■ INFORMATION

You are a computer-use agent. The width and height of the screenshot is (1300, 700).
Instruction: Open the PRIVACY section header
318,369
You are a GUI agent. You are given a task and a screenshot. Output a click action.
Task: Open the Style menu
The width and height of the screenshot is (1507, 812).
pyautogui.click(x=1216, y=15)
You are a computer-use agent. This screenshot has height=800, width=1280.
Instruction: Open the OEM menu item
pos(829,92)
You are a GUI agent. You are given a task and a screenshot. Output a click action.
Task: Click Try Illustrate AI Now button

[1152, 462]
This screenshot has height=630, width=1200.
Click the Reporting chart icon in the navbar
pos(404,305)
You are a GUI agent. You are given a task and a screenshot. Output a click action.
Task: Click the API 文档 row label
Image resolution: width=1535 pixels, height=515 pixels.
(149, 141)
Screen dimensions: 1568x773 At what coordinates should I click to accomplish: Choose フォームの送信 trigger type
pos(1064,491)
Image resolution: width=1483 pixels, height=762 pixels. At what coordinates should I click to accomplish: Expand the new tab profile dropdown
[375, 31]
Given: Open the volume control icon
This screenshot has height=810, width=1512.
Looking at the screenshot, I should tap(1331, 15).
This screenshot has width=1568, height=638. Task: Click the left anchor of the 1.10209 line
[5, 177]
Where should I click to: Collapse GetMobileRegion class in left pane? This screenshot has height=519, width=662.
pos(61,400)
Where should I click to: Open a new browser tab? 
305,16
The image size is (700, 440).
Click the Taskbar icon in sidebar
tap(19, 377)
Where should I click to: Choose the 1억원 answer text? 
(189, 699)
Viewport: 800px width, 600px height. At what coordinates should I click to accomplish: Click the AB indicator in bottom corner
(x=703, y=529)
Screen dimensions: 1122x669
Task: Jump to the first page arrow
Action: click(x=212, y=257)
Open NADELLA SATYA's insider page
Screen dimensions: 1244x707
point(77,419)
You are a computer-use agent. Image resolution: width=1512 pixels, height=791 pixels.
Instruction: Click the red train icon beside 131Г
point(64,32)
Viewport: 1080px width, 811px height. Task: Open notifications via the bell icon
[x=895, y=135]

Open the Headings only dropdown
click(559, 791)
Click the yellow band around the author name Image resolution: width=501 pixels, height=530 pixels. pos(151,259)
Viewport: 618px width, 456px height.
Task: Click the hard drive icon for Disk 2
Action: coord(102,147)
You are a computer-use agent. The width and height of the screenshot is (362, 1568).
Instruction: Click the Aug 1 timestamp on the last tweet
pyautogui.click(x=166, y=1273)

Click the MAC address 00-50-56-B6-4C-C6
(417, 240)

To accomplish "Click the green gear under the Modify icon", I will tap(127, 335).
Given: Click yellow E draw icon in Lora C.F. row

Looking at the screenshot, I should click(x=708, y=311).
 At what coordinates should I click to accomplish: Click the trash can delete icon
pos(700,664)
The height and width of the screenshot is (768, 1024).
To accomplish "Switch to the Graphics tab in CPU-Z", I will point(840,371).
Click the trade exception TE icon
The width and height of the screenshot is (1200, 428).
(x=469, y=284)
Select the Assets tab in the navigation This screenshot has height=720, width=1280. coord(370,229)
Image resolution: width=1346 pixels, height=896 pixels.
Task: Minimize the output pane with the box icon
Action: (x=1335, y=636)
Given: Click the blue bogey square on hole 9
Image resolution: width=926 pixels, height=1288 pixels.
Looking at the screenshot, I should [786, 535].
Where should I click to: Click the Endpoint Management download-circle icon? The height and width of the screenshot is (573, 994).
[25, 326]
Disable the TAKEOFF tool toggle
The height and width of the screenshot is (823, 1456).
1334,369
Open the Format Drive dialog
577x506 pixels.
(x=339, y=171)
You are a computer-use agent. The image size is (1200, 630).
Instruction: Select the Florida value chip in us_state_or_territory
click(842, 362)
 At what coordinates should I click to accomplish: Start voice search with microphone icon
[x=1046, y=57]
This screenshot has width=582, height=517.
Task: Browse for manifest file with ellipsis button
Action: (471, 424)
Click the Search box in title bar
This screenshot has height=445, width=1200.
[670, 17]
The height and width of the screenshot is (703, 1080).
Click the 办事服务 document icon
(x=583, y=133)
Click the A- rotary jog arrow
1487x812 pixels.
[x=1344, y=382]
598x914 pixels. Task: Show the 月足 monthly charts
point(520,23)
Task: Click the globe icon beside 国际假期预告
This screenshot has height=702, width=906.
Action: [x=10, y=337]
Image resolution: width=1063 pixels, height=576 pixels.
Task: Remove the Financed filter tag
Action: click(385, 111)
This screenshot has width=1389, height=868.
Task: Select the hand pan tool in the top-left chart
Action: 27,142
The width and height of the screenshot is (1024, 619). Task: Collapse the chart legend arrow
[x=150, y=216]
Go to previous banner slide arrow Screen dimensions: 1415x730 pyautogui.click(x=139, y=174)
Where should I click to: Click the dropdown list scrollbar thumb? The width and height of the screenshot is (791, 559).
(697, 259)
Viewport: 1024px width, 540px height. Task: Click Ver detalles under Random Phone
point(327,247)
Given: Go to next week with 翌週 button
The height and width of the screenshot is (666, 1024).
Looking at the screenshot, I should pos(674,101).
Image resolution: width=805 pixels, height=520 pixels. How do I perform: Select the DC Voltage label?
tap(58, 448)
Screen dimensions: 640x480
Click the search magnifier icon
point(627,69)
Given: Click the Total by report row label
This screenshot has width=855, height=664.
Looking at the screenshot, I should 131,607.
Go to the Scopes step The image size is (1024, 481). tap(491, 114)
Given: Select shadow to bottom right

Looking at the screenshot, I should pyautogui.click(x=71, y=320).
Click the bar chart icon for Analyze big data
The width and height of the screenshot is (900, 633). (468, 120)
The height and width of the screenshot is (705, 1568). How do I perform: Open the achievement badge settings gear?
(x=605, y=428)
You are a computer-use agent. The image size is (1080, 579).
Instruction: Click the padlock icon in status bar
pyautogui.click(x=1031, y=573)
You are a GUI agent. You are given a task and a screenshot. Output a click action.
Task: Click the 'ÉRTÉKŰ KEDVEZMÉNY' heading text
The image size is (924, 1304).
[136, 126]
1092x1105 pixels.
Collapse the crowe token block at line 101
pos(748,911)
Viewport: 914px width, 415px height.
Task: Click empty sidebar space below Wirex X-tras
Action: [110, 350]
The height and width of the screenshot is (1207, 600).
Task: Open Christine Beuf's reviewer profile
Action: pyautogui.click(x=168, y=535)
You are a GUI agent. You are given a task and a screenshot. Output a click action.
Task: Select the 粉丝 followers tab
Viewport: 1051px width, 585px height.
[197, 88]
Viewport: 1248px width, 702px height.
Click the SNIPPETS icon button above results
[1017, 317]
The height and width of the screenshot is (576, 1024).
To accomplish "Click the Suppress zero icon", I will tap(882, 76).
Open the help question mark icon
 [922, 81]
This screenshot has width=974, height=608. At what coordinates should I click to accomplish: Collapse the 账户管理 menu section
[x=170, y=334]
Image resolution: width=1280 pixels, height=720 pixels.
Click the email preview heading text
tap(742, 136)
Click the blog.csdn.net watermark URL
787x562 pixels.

■ WHAT THE EXERCISE ASKS
Tally every line of the data that holds the word "computer" and write the count alone.

■ RESPONSE TO THIS EXERCISE
6